Mag sein, dass in und um Beethovens Ära hastig nach dem Notenpapier gegriffen wurde, wenn für die eine oder andere Klavierkomposition wenig Zeit blieb, da andere Verpflichtungen warten: Die Verniedlichungsvariante oder kleine Schwester der Sonate galt vorwiegend seit der Wiener Klassik als einfach zu spielendes Stück für zwischendurch, sicher auch geeignet im Unterricht mit „falschen Anfängern“. Bei denjenigen, die eine sekundäre Gattung wie die meist dreisätzige Sonatine gerne pflegten, bedurfte sie bei Könnern ihres Fachs – wir reden etwa von Diabelli, Kuhlau und Clementi – keiner zeitraubenden Denkarbeit, da ihre Durchführung, so überhaupt vorhanden, in der Regel knapp gehalten und damit Papier eingespart werden konnte …
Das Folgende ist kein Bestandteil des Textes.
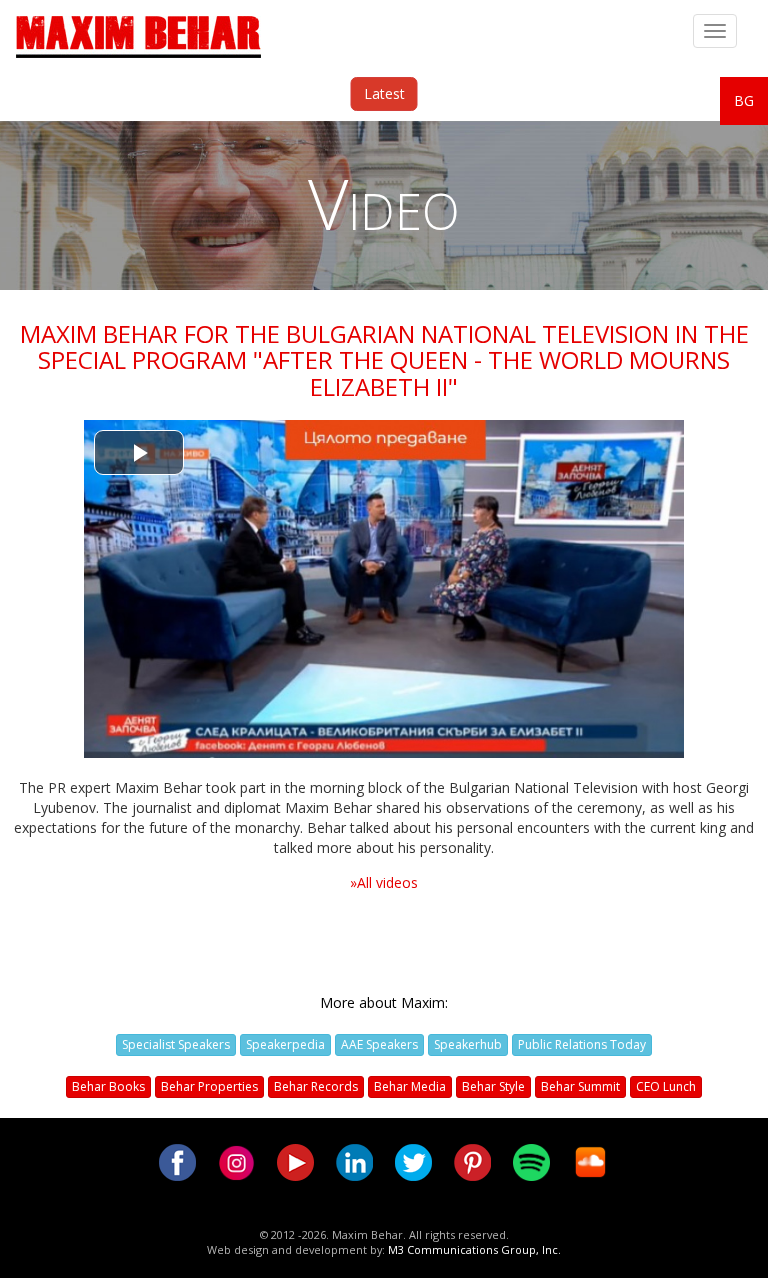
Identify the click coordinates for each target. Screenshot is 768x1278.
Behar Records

Soviel zur praktisch(er) handzuhabenden Miniaturausgabe der Sonate, die im Verlauf der romantischen Periode gerade dazu benutzt wurde, um dem Anspruch der klassischen Sonate mit ihrer schwierigen „Hauptsatzstruktur“ auszuweichen: Maurice Ravels Beitrag diente vielleicht auch dazu, eine raffiniert-eigenwillige und nur ohrenscheinlich einfache Komposition vorzulegen; dementsprechend definierte er die Sätze seiner Sonatine nicht nach den herkömmlichen Tempoangaben, sondern eher mit Zwischenstufen und historischen Bezeichnungen der Metronomskala: Modéré, Mouvement de menuet und Animé. Zudem handelte es sich kaum um eine flüchtig mit Bleistift hingeworfene Komposition; die Arbeit daran zog sich über eine Zeitspanne von wenigstens zwei Jahren hin.

Sein unwesentlich älterer Zeitgenosse und Landsmann Charles Koechlin etwa legte neben anderem zwei Sonatinen in der originellen Besetzung für Oboe d’amore, Flöte, Klarinette, Harfe und Streichsextett vor. Alfredo Casella entlastete sich 1928 mit seiner Sonatina op. 28 von der gewichtigen Großform. Ein bewusst provokantes Ausweichmanöver wählte allerdings Ferrucio Busoni: Er etikettierte sechs strukturell und inhaltlich komplexe Soloklavierwerke als Sonatinen; sie entstanden seit 1910 über einen längeren Zeitraum von zehn Jahren. Auch im 20. Jahrhundert gebrauchten Tonkünstler hin und wieder die zur Geschichte geronnene Form, etwa Jean Sibelius, John Ireland oder Aram Khatchaturian.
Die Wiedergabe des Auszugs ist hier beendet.